Ils avaient abouti dans une salle jonchée de détritus où régnait une odeur pestilentielle, mélange d'urine et d'excréments. Des squatters avaient dû faire leur nid de cet endroit. Et s'ils étaient arrivés jusque-là, c'est qu'il devait exister un accès quelque part. Andrew promena le faisceau de sa lampe et aperçut une ouverture dans le plafond. Il tira la carcasse d'un bureau et demanda à Suzie d'y grimper. Il la vit disparaître par la trappe avec une agilité qu'il trouva remarquable. Son visage réapparut, elle lui tendit la main. Se hissant à son tour, Andrew entendit céder la porte sous les assauts de ceux qui avaient réussi à repousser le caisson.

Suzie désigna une lucarne dont les barreaux en fer avaient disparu. C'était probablement par là que les squatters s'étaient faufilés dans le bâtiment. Ils rampèrent jusqu'à la lucarne, s'y glissèrent à tour de rôle et sautèrent dans la douve sèche qui environnait la poste Farley le long de la 31e Rue.

Renouer avec l'air frais leur fit un bien fou. Andrew estima qu'ils avaient deux minutes d'avance au plus sur leurs poursuivants. Dans ce fossé en contrebas de la rue, et en pleine nuit, tout pouvait encore leur arriver.

– Venez, il faut sortir d'ici, ordonna-t-il à Suzie.


*

Une fois la rue atteinte, ils traversèrent la Huitième Avenue en courant et s'arrêtèrent au beau milieu de la chaussée pour grimper dans un taxi. Andrew demanda au chauffeur de rouler vers Harlem. La 80e Rue passée, il lui annonça qu'il avait changé d'avis et le pria de redescendre vers Greenwich Village.

Et tandis que le taxi filait sur le West Side Highway, Andrew ne décolérait pas.

– Avez-vous parlé à quelqu'un de notre escapade de ce soir ? dit-il, la mâchoire serrée.

– Bien sûr que non, vous me prenez pour qui ?

– Alors comment expliquez-vous ce qui vient de se passer ?

– Qui vous dit que ce n'était pas simplement les squatters ?
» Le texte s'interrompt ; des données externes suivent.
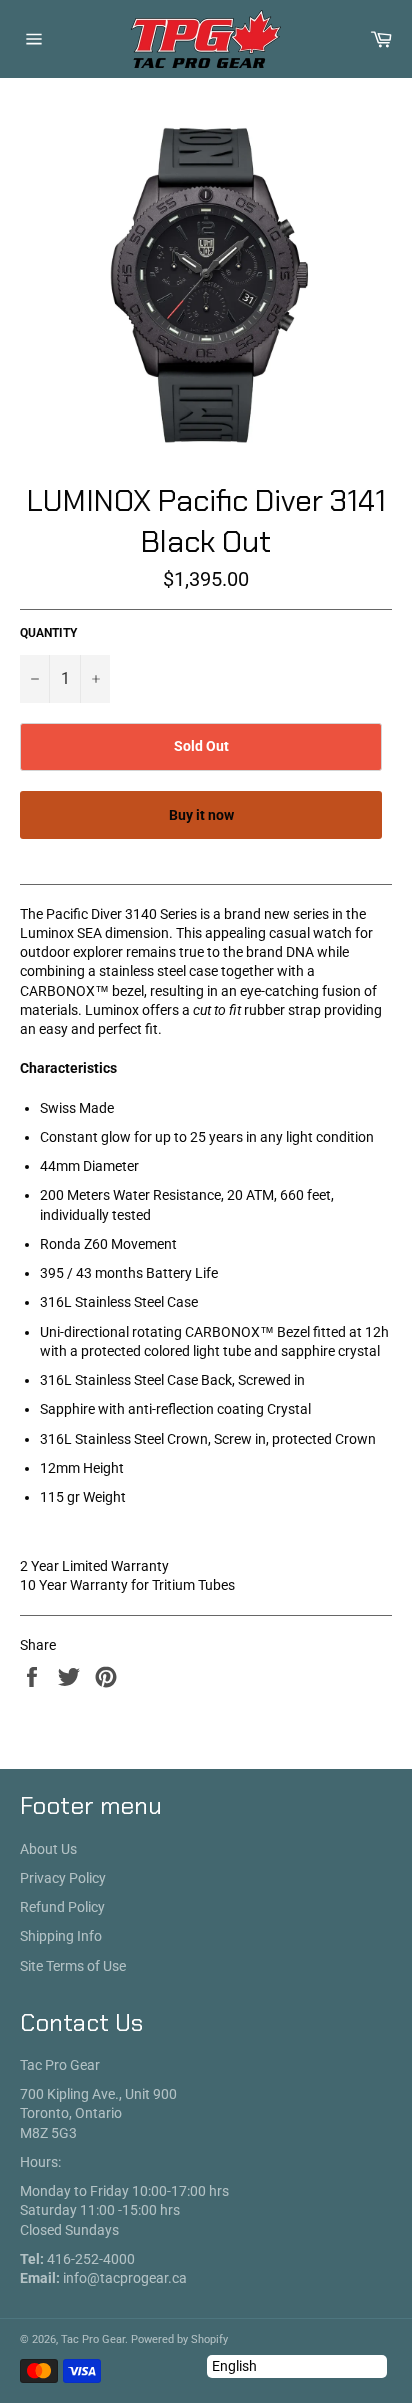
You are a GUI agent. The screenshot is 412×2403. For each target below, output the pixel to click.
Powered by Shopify (179, 2339)
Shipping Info (61, 1936)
– Personne ne s'était introduit depuis des années dans la pièce où j'ai entendu les premiers bruits.

– Qu'en savez-vous ?

– La poussière au sol était vierge comme neige. Ceux qui étaient à nos trousses nous suivaient depuis Penn Station. Et je peux vous garantir que ni vous ni moi n'étions filés en partant de chez vous.

– Je vous jure que je n'ai parlé à personne ! s'emporta Suzie.

– Je vous crois, répliqua Andrew. À partir de maintenant, nous allons devoir être beaucoup plus vigilants.

Suzie remit à Andrew le mot qu'elle avait trouvé dans la boîte postale.

– Vous avez une idée de ce que ça signifie ? dit-il en le découvrant.

– Pas la moindre.

– On dirait du russe, dit Andrew. Ça ne plaide pas en faveur de votre grand-mère.

Suzie ne répondit pas.

De retour chez Andrew, Suzie, frigorifiée, leur prépara un thé.

– La Demoiselle des neiges ! cria soudain Andrew depuis le salon.

Suzie déposa le plateau sur le bureau et se pencha sur l'écran d'ordinateur.

– Snegourotchka, est un opéra composé par Rimski-Korsakov en 1881, à partir d'une pièce de théâtre écrite par un certain Aleksandr Ostrovski, annonça-t-il.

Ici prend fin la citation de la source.